*DATA*
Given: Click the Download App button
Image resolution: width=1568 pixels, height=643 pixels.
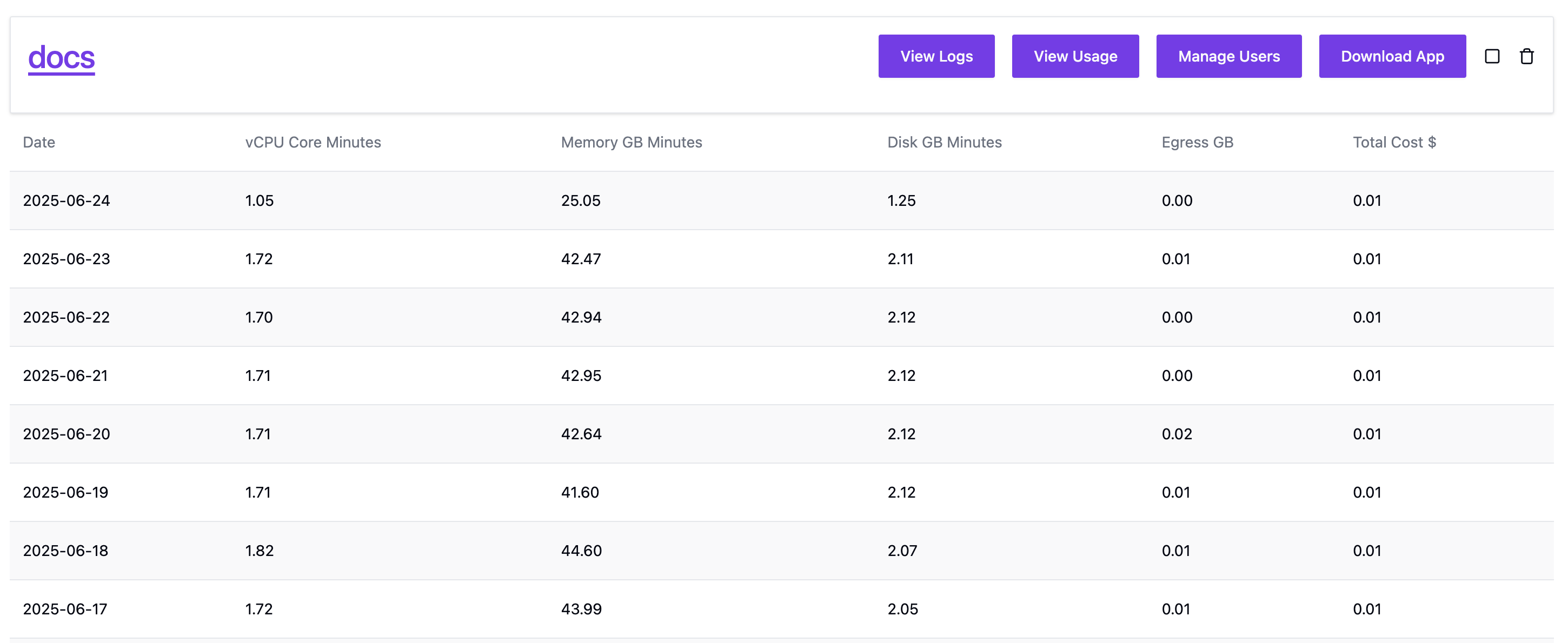Looking at the screenshot, I should point(1392,57).
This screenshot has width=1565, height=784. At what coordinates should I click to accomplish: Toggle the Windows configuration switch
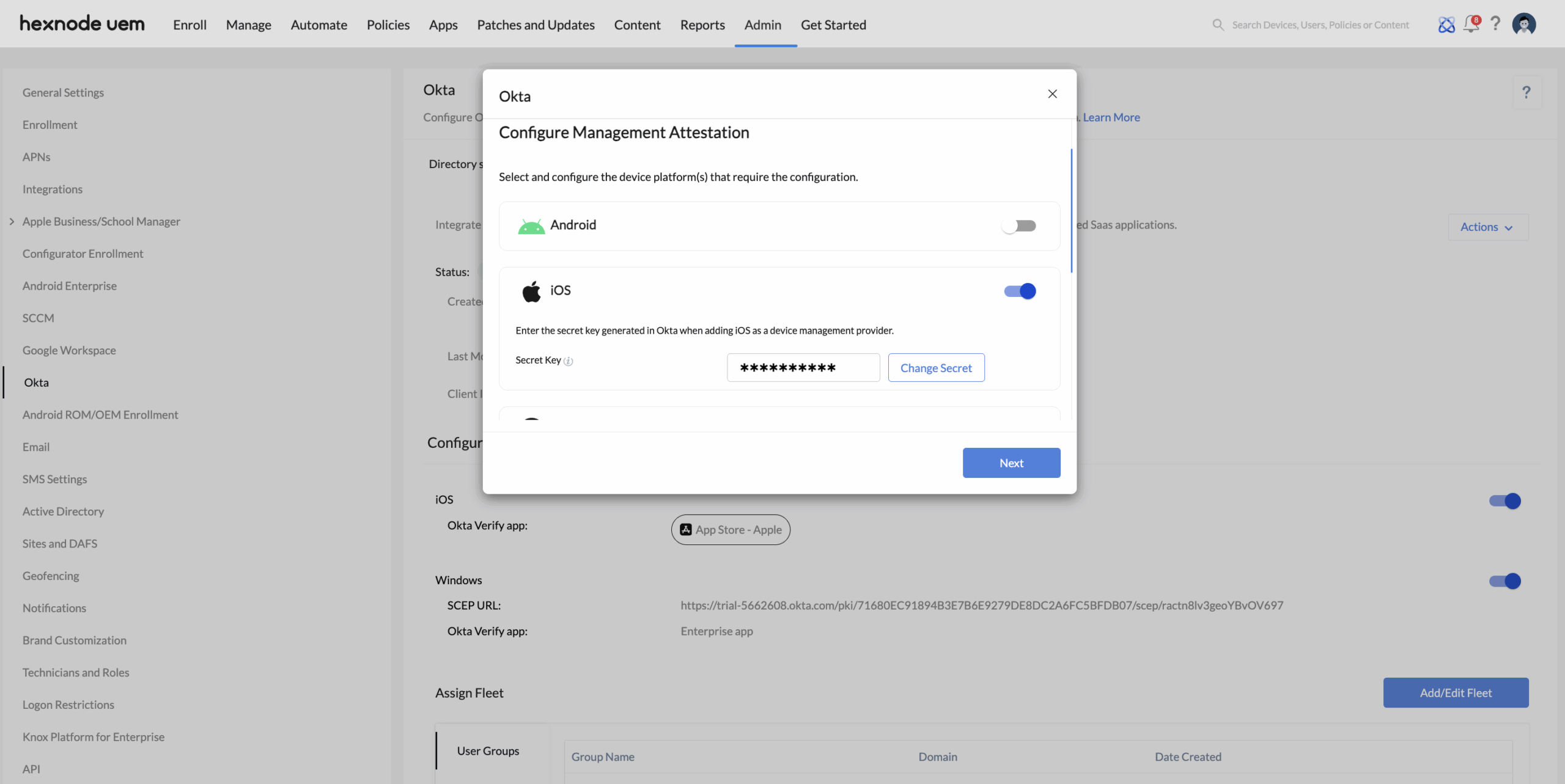click(1504, 581)
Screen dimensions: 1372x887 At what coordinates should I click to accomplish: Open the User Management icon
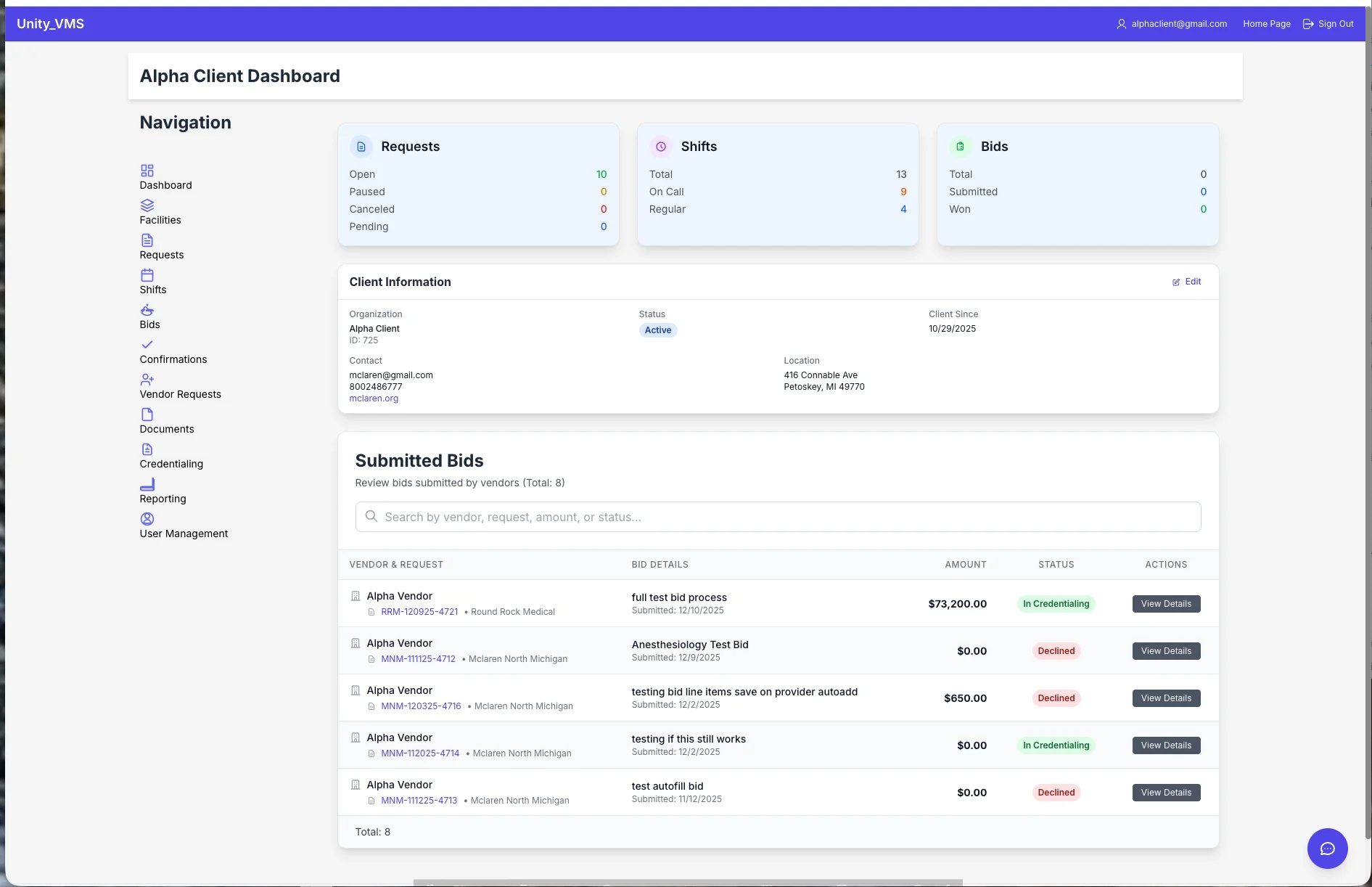point(147,519)
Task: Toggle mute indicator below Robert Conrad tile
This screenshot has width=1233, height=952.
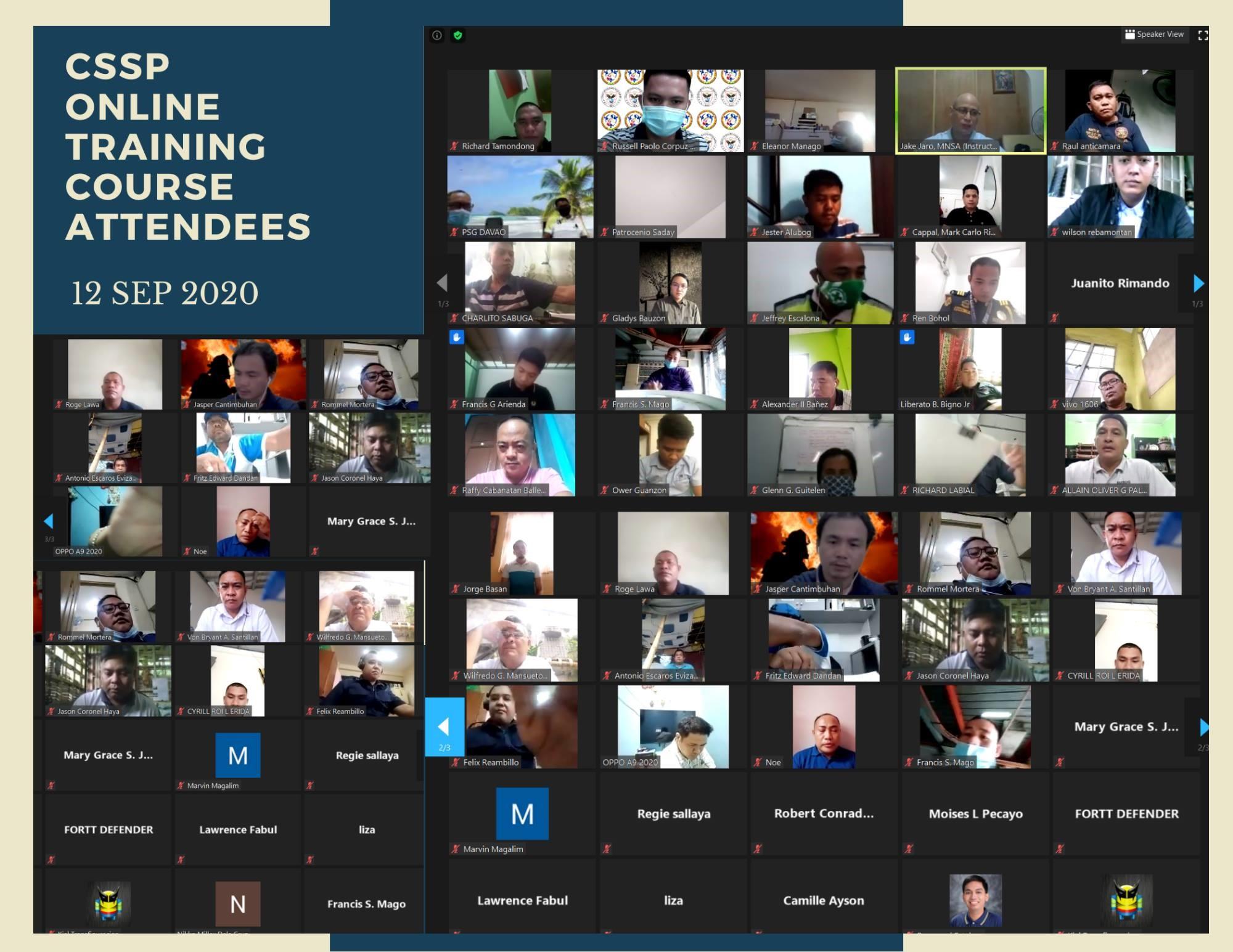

*ACTIVITY*
Please transcribe, with no additions, the lines starting at the one that contains "Screen dimensions: 1372x887" and running through the last line of the entries, inclusive. Leave the pictures out.

*ANSWER SECTION*
Screen dimensions: 1372x887 At what coordinates should I click to accomplish: Open the User Management icon
point(147,519)
Task: Toggle mute indicator below Robert Conrad tile
This screenshot has width=1233, height=952.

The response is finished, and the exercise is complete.